Le pays de tous les paradoxes…
Washington n’a jamais manqué de dénoncer l’absence de démocratie chez les Arabes; ça lui aura permis de diaboliser ces barbares et, en même temps, ça lui aura permis de justifier son soutien à Israël, ce fer-de-lance de la démocratie au Moyen-Orient et rempart de notre grande civilisation occidentale contre ces béotiens sanguinaires que sont les Musulmans.
Tous unis contre Hosni Moubarak! Toutes tendances réunies – Frères Musulmans, islamistes radicaux (salafistes), séculiers, démocrates et progressistes, les masses égyptiennes ont renversé ce vieux bouc soutenu à tour de bras par Washington. Le 30 avril 2011, Mohamed Morsi prend la tête du nouveau Parti de la Liberté et de la Justice. Les Frères Musulmans ramollissent leur discours et adressent à leurs adversaires traditionnels des signes rassurants, en proposant par exemple aux progressistes de participer à la rédaction de la future Constitution ou encore en désignent un Copte (chrétien) à la vice-présidence du Parti. Mais les progressistes ont senti le coup-fourré et quitté la Commission consultative; la nouvelle Constitution est donc l’oeuvre des seuls islamistes.
«Cette Constitution n’a pas de valeur, pas d’avenir, elle sera à jeter dans les poubelles de l’Histoire», a déclaré à la télévision, Mohammed ElBaradei, ancien chef de l’Agence internationale de l’énergie atomique (AIEA) et figure de l’opposition «libérale» c’est-à-dire anti-islamiste. – Pierre Prier, Le Figaro, 30 novembre 2012
Et compte tenu du mode de scrutin, ils étaient parvenus à se donner une faible majorité – 51%.

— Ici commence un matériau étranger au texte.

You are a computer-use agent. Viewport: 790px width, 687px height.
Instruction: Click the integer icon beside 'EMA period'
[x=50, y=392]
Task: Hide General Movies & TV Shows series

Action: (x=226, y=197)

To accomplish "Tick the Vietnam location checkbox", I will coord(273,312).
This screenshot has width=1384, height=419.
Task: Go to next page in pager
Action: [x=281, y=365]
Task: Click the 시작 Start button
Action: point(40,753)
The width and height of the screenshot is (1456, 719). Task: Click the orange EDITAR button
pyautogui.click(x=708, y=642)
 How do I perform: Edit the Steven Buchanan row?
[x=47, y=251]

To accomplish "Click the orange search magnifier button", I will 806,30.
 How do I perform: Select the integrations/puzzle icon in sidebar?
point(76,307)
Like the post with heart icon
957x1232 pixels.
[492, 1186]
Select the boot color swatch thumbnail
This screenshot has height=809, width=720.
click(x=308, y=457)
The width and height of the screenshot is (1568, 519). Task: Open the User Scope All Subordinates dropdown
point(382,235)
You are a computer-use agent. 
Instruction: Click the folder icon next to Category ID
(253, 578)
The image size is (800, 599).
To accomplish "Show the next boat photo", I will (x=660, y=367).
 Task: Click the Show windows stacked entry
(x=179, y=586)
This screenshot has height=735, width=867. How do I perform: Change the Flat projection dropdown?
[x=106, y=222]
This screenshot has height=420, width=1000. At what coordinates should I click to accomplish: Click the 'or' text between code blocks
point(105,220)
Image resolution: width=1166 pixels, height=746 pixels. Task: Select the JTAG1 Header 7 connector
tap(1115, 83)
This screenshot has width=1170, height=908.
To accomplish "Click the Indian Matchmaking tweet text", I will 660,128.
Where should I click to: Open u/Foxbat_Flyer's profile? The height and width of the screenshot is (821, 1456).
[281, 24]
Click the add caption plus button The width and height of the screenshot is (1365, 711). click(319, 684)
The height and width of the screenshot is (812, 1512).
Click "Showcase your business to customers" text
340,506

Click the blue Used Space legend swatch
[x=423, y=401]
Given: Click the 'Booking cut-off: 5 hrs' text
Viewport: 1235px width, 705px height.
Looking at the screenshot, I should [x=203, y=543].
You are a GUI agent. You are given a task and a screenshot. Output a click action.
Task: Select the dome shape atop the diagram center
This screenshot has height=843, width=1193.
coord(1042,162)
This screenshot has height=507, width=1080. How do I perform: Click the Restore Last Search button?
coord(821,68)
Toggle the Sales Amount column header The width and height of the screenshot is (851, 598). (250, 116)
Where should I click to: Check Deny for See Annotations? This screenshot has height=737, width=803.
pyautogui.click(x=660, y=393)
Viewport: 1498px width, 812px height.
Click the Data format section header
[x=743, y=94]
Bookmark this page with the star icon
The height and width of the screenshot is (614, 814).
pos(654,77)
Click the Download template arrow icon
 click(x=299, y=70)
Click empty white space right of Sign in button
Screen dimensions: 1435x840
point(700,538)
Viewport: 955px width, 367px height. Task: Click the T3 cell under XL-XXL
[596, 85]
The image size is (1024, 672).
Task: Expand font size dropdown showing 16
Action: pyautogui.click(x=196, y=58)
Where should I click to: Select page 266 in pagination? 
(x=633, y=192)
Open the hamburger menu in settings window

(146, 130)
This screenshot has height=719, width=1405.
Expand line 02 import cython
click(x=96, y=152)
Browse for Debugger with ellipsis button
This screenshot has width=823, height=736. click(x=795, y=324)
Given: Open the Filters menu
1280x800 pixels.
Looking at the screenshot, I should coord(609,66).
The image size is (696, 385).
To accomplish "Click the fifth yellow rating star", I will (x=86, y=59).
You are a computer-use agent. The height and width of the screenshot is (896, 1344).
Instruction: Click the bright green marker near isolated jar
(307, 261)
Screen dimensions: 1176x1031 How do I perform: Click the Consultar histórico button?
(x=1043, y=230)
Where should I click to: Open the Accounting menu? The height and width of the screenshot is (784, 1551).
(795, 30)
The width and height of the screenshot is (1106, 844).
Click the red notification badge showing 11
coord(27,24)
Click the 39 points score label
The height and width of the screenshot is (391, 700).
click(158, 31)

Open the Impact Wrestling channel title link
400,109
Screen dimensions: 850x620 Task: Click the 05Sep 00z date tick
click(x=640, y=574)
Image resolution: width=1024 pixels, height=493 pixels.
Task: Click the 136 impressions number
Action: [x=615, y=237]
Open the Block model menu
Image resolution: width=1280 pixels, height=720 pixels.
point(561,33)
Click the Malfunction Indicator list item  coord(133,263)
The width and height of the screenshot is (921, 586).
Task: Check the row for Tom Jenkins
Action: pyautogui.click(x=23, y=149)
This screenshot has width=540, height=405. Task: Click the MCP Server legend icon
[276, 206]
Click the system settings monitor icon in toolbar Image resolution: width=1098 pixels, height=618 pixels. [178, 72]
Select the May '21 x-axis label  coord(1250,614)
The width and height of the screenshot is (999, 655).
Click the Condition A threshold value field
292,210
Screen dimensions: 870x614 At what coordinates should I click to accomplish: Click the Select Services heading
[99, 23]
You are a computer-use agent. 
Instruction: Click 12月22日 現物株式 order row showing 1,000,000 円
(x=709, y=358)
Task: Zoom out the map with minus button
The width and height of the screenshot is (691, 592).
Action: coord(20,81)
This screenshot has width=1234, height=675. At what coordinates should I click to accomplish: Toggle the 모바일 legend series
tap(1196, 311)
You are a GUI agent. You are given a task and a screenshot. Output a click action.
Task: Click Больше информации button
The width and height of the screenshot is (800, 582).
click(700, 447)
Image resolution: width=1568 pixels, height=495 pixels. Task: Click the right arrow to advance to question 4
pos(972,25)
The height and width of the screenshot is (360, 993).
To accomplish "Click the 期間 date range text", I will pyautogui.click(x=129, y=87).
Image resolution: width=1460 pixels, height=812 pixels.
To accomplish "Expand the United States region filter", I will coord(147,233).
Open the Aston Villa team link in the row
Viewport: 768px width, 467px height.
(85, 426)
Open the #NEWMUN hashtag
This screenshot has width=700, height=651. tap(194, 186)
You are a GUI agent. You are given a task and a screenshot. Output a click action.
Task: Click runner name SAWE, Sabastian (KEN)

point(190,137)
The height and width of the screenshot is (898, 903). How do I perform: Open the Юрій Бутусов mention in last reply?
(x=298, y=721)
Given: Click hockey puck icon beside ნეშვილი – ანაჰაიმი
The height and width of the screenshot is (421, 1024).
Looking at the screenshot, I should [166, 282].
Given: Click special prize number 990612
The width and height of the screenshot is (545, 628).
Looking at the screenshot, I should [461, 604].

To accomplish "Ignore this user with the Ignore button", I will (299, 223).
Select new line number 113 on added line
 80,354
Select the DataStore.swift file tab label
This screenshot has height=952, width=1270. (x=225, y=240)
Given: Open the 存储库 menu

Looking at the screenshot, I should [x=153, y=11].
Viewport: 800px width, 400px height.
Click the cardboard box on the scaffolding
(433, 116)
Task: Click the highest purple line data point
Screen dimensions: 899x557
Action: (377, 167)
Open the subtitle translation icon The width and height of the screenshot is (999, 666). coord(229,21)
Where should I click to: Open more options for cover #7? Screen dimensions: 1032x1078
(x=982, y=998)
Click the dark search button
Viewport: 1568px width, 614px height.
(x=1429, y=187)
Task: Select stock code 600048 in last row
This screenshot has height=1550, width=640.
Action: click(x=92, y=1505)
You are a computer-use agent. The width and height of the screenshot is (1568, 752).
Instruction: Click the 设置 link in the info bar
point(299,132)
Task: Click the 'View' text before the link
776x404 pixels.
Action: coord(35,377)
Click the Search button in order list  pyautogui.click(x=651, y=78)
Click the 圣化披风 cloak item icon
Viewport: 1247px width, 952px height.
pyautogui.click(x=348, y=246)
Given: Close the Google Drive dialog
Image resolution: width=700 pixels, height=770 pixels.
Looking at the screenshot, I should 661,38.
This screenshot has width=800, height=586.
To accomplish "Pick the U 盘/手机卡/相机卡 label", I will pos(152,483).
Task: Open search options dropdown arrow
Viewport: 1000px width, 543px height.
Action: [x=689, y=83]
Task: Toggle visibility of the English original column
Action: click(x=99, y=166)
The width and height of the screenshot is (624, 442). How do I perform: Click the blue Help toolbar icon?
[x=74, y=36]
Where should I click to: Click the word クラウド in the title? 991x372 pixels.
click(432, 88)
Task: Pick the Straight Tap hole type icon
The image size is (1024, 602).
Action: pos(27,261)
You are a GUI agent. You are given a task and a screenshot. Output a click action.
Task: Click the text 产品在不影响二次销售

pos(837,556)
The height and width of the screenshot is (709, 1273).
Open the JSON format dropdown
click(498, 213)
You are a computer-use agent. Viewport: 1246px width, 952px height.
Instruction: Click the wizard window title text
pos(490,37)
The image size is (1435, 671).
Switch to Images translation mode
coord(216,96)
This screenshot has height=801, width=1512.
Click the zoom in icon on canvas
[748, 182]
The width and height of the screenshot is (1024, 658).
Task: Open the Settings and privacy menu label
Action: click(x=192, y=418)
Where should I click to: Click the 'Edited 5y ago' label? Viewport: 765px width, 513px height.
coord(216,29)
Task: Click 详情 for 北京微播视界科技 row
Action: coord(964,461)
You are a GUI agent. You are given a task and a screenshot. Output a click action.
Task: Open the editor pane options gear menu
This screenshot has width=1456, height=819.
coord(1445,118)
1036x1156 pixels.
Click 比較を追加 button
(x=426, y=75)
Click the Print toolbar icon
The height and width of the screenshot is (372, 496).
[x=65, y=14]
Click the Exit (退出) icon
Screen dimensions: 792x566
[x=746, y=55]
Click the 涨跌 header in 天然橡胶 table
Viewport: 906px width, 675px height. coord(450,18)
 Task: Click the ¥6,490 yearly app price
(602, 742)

Bon prix. Bonne coupe. Bonne propagande…
Mais même vêtu d’un complet trois-pièces tout à fait identique à ce que l’on pourrait trouver chez Moore’s, Mohamed Morsi demeurait un authentique Frère Musulman; une fois élu, il a rapidement oublié que bon nombre de ceux qui l’avaient porté au pouvoir se méfient de la Muslim Brotherhood comme de la peste! Il aura gouverné comme un authentique Musulman de la mouvance fraternelle. Comme un Frère Musulman. Comme s’il ne devait pas ÉGALEMENT son élection à ces progressistes et séculiers.
La grogne a donc monté. El l’Armée a déposé le pharaon Mohamed.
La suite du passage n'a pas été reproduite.